Alexandra, or Alex as she's known to her friends, works for a living and is lucky enough to know a trade: she maintains clocks for wealthy customers in London. She's very practical, but that hasn't stopped her from daydreaming about the man who literally bumped into her in a bookshop several months ago. When they meet again, he thinks she's there to fill the vacancy of Governess to his two wards. The encounter leaves her flustered, and she ends up losing the mechanical piece she needs for her clock-setting business. Instead of accepting help from her close friends, she returns to Chase and takes up his offer of the governess position.

Right from the start, there is a lot of sexiness between them. She's very attracted to him, and he to her, and all of their interactions sizzle. In the last few years, I've become much more aware of the significance it can have on a 'relationship' when one person has power over another. Although Chase is employing Alex, none of their kisses (or beyond, and there is *plenty* of beyond-kissing) felt like Alex was in an uncomfortable position. She can leave this job if she wants to; her reputation isn't watched as closely as it would be if she was on his social level.

That ties in nicely to one of my other favourite things in The Governess Game: consent. There is a lot of emphasis on her consenting to things. Chase even says "I need to hear you say it" at one point, when Alex has just nodded. I love that Tessa Dare included things like that, and made it sexy in itself.

The final aspect I want to mention is Alex's friendship group. I gather that there may have been a previous book with one of these women as the main character, who is married in this book, and I'll be looking out for that to read it as well. The women are from slightly different societal backgrounds, but they haven't let that get in the way of their friendship. There is a hugely deep loyalty between them all, and they're very protective of each other. They are slightly unconventional for their time, without it ever coming across as there being a 'you're not like other girls' aspect to it in Chase's relationship with Alex.

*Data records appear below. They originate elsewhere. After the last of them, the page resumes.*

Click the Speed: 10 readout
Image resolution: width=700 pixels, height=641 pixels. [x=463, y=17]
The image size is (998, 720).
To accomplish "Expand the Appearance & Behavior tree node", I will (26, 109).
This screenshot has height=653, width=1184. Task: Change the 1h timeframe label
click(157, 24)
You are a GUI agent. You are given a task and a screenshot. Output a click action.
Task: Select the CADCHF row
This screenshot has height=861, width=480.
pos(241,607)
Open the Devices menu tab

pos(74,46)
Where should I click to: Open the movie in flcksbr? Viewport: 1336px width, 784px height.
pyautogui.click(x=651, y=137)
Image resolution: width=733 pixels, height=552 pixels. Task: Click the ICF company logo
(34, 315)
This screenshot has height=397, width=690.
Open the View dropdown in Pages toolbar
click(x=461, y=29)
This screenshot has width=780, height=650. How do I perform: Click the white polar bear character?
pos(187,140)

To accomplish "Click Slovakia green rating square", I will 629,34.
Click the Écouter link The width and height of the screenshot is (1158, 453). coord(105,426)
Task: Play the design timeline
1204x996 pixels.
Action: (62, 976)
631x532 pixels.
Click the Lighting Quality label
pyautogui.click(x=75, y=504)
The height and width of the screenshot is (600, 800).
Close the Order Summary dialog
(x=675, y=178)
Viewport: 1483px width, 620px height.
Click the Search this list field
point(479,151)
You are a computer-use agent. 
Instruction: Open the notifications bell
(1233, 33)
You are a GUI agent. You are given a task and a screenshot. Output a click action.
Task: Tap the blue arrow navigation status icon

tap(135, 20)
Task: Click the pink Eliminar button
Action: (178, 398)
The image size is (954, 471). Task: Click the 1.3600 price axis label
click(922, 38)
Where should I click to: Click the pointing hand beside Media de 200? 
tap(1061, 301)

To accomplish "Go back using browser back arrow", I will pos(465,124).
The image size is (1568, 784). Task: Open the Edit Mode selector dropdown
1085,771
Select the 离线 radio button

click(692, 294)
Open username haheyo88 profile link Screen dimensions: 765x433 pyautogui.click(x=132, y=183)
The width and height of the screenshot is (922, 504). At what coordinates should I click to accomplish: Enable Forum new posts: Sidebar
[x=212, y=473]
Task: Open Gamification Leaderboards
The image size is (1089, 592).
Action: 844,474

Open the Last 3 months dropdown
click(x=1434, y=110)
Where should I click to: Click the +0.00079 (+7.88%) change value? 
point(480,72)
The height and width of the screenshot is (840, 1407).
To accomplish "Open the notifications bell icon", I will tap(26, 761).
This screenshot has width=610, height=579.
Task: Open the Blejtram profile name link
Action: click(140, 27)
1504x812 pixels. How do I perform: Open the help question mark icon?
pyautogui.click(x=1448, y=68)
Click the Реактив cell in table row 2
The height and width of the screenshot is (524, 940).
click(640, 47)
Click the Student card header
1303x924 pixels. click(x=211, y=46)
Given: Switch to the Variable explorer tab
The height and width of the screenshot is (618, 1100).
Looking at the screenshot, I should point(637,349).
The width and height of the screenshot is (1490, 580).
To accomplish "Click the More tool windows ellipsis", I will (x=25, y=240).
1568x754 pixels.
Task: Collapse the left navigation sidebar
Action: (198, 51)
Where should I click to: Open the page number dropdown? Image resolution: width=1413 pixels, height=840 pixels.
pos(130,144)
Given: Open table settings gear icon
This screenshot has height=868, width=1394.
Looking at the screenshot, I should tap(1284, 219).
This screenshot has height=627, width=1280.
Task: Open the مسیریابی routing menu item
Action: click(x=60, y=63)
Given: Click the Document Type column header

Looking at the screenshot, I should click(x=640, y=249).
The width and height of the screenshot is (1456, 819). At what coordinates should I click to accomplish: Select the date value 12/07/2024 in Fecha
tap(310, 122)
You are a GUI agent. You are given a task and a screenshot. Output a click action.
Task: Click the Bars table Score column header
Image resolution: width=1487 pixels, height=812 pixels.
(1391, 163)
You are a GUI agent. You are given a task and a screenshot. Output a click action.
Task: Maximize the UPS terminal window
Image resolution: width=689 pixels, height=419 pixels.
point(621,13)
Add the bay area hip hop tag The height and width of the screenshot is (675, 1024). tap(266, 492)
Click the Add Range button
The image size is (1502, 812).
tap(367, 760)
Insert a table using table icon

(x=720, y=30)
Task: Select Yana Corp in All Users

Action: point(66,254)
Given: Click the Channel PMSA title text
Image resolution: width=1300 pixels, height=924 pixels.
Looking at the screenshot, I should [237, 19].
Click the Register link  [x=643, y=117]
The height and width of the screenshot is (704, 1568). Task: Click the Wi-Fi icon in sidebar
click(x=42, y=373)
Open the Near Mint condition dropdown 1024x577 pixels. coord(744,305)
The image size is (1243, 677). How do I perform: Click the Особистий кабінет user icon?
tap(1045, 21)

The Governess Game was a really lovely, sexy book, and a perfect example of Regency romance. Beyond the romance, the importance of family, and building a found-family, is such a key theme and brought me to tears several times as it looked at the bonds being built between the wards and Alex and Chase. I highly recommend this to all fans of the genre, and will be looking for more Tessa Dare books to read soon. I'm giving it 9 out of 10.